╭─ Material for this exercise
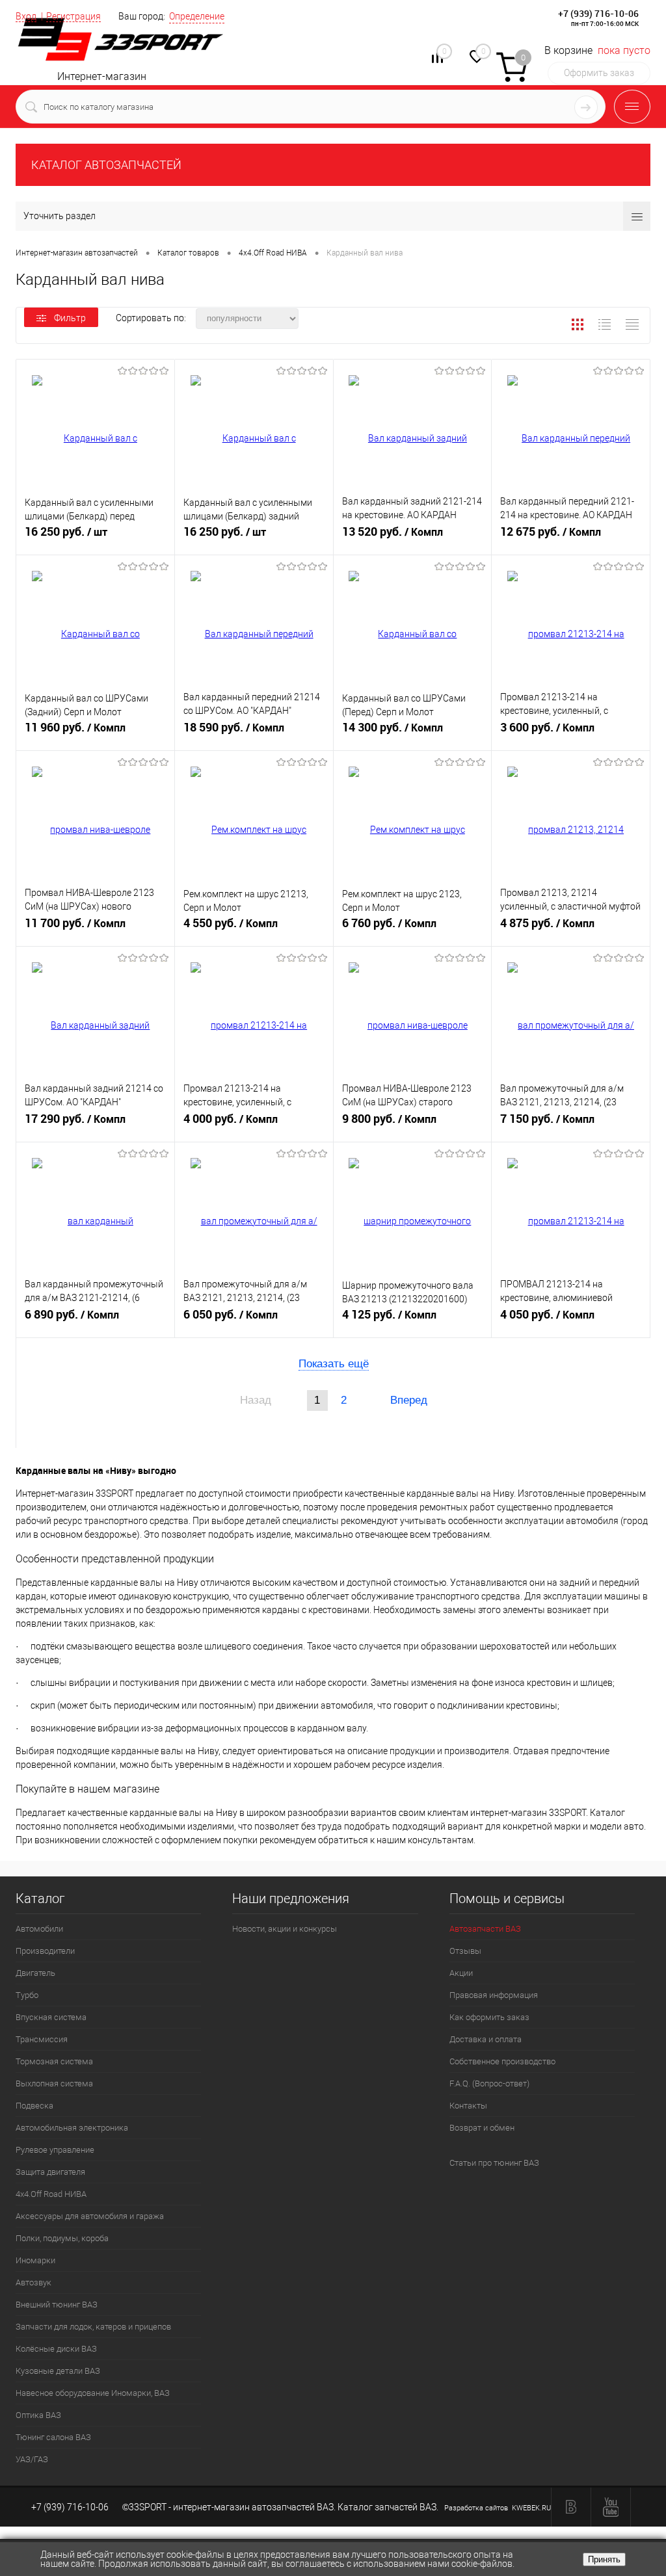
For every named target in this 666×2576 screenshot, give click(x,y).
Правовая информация (493, 1995)
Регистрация (73, 16)
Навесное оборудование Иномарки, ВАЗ (93, 2393)
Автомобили (39, 1929)
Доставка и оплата (485, 2039)
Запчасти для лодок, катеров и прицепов (93, 2327)
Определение (196, 16)
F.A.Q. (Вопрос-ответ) (489, 2083)
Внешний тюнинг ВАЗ (57, 2304)
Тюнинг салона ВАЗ (53, 2437)
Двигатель (35, 1973)
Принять (604, 2559)
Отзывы (465, 1951)
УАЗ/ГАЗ (32, 2459)
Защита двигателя (50, 2172)
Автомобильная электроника (72, 2128)
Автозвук (33, 2282)
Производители (45, 1951)
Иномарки (35, 2260)
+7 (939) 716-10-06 (598, 13)
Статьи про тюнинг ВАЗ (494, 2163)
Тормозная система (54, 2061)
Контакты (468, 2105)
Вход (26, 16)
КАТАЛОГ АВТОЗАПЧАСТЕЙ (106, 165)
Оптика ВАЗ (38, 2415)
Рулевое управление (55, 2150)
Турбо (27, 1995)
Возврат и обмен (481, 2128)
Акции (461, 1973)
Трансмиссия (42, 2039)
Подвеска (34, 2105)
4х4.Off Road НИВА (51, 2194)
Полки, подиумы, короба (62, 2238)
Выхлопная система (54, 2083)
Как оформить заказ (489, 2017)
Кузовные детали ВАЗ (58, 2371)
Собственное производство (502, 2061)
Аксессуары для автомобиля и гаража (90, 2216)
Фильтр (70, 318)
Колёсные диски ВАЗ (56, 2349)
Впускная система (51, 2017)
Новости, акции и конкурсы (284, 1929)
╰─
Copy each line above that has the word "Иномарки".

Навесное оборудование Иномарки, ВАЗ (93, 2393)
Иномарки (35, 2260)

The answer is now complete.